Im Probebetrieb wird sich weisen, ob der Verkehr in der Lammgasse nicht vielleicht sogar abnimmt, immerhin dient die Lammgasse schon jetzt als Schleichweg von der Florianigasse in die Laudongasse. „Sinn der Maßnahme ist ja die Verbesserung der Lebensqualität der AnrainerInnen durch die Reduktion des Durchzugsverkehrs von Döbling Richtung Karlsplatz!“ so Heribert Rahdjian (Echt Josefstadt).

„Eine auf Spekulationen beruhende Diskussion über die Auswirkungen der Einbahnumdrehung ist wenig sinnvoll. Wir erwarten uns eine fachlich fundierte Diskussion über die Vor- und Nachteile, basierend auf den Erfahrungen aus dem Probebetrieb. Aus diesen Erkenntnissen soll eine möglichst gute Lösung zur Verbesserung der Lebensqualität in diesem Bereich der Josefstadt gefunden werden.“ so Sophie Pfusterschmid von der Agendagruppe Lange Gasse.

Tatsächlich bemüht sich eine Bürgerinitiative seit über 30 Jahren um verkehrsberuhigende Maßnahmen in der Lange Gasse. Seit fast 2 Jahren sammelt eine Agendagruppe Unterschriften, Ideen, Anregungen und die Anliegen der BürgerInnen. „Dass jede Veränderung Zeit benötigt ist klar“, so Pfusterschmid „im Falle der Lange Gasse ziehen sich die Verhandlungen allerdings schon sehr lange hin. Der erste Antrag im Bezirksparlament wurde bereits im Jänner 2012 gestellt, der Probebetrieb zur Einbahnumdrehung war für den 1. Juni 2013 geplant.

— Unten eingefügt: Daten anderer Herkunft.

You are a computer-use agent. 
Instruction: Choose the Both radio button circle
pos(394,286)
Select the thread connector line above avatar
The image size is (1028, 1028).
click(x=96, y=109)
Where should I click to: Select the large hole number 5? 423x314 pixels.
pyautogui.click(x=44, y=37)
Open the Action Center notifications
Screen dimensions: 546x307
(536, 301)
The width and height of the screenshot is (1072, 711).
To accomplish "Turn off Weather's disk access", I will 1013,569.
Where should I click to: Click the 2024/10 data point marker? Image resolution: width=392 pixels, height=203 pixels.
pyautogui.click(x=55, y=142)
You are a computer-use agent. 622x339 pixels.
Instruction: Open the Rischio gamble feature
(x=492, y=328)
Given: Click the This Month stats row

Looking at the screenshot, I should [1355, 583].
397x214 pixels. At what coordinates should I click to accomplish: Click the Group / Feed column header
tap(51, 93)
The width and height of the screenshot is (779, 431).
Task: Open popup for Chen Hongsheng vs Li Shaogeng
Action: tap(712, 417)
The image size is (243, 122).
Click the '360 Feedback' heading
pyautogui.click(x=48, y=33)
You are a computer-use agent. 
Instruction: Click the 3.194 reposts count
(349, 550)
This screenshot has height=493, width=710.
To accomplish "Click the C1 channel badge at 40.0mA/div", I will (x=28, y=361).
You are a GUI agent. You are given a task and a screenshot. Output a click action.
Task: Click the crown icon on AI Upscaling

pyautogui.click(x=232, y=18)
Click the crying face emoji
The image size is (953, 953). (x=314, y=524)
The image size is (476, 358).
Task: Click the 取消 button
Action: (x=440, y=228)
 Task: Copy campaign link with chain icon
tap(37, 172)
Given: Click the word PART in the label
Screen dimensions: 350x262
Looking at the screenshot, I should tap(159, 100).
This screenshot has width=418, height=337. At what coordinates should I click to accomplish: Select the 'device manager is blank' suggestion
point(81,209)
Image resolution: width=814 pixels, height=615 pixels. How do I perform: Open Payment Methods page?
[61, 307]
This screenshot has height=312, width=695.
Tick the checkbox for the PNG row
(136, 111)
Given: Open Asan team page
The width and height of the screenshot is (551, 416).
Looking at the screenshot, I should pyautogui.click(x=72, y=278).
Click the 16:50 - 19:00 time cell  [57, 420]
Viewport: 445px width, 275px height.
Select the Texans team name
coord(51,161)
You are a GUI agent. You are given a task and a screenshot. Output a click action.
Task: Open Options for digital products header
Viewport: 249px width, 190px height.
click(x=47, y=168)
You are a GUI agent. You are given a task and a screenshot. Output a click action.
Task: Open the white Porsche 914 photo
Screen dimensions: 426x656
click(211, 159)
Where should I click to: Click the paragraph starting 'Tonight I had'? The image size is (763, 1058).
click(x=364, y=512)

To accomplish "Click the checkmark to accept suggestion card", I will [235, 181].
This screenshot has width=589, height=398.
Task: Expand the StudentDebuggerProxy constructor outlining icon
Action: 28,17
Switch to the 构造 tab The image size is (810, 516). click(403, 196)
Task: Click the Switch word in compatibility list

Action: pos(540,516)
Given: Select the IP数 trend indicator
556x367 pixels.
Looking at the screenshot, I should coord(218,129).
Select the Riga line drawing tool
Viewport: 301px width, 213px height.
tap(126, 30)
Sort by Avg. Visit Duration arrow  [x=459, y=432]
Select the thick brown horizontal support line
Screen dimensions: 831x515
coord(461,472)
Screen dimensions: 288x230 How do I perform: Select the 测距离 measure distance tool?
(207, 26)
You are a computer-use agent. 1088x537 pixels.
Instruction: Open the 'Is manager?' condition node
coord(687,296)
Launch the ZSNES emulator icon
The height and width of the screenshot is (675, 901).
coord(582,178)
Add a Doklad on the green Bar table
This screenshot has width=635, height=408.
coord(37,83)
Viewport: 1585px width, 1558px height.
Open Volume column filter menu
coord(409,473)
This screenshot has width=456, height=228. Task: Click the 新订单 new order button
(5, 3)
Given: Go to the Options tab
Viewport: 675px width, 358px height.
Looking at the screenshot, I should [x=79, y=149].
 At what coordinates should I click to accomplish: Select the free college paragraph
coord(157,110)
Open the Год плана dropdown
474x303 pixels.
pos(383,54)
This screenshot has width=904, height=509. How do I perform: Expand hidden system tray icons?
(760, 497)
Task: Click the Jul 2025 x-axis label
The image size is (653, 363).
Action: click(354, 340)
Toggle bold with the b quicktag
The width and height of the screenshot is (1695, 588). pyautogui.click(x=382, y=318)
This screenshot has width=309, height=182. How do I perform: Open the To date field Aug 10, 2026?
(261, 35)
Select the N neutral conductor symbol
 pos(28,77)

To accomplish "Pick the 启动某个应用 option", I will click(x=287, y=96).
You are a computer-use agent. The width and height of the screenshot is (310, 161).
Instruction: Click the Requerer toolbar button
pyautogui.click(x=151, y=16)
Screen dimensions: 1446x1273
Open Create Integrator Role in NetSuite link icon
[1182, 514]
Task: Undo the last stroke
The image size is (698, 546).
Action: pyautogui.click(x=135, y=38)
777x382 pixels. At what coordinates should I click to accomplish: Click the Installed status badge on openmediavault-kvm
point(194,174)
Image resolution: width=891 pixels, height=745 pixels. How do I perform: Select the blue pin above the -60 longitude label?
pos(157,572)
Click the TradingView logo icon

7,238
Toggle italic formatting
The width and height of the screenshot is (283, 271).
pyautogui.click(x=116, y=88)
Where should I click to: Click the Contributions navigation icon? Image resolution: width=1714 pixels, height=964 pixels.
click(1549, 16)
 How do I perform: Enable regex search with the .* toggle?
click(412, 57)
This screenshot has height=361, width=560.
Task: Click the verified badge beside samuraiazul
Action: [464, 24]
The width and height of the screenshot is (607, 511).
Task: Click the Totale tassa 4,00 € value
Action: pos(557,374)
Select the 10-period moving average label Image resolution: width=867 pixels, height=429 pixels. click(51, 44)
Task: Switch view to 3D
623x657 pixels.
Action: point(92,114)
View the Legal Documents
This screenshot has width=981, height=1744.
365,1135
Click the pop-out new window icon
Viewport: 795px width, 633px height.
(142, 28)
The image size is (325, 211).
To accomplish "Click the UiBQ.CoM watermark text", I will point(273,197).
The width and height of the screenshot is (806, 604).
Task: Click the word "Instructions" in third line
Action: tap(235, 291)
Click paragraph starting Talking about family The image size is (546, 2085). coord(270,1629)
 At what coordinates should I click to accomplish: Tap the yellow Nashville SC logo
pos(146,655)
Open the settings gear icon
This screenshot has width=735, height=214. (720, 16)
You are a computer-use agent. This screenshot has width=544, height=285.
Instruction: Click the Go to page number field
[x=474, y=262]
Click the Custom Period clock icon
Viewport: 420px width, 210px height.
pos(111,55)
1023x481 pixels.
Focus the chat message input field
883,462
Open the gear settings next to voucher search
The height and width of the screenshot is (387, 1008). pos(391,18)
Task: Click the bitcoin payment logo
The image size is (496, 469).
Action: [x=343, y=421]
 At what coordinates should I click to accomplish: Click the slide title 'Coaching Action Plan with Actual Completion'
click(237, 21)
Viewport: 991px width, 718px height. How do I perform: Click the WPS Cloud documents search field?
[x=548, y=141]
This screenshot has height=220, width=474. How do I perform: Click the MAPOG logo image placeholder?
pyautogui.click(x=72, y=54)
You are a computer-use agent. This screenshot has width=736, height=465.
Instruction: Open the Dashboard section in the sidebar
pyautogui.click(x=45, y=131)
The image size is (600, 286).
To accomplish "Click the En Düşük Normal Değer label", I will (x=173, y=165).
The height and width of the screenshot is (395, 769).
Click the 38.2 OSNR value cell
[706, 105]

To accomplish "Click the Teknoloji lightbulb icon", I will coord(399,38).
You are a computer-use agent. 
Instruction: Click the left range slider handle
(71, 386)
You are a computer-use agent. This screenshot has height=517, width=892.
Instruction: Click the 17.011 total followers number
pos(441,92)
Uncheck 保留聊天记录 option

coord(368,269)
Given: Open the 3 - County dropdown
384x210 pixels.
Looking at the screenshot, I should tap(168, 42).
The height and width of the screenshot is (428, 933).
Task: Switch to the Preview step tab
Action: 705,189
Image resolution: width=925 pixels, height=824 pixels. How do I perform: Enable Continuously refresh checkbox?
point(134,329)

Wir glauben, dass der Probebetrieb viele Befürchtungen widerlegen und von den AnrainerInnen gut angenommen werden wird.“

Zusätzliche erwarten sich die Befürworter des Probebetriebs eine Verbesserung für die Straßenbahnlinie 2 erwartet, da derzeit viele Autofahrer über die Josefstädter Str. zur 2er-Linie fahren und die Haltestelle Auerspergstraße behindern. „Auch für die unübersichtliche Kreuzung Lange Gasse/Laudongasse erwarten wir Verbesserung durch den Probebetrieb.“ so Pfusterschmid abschließend.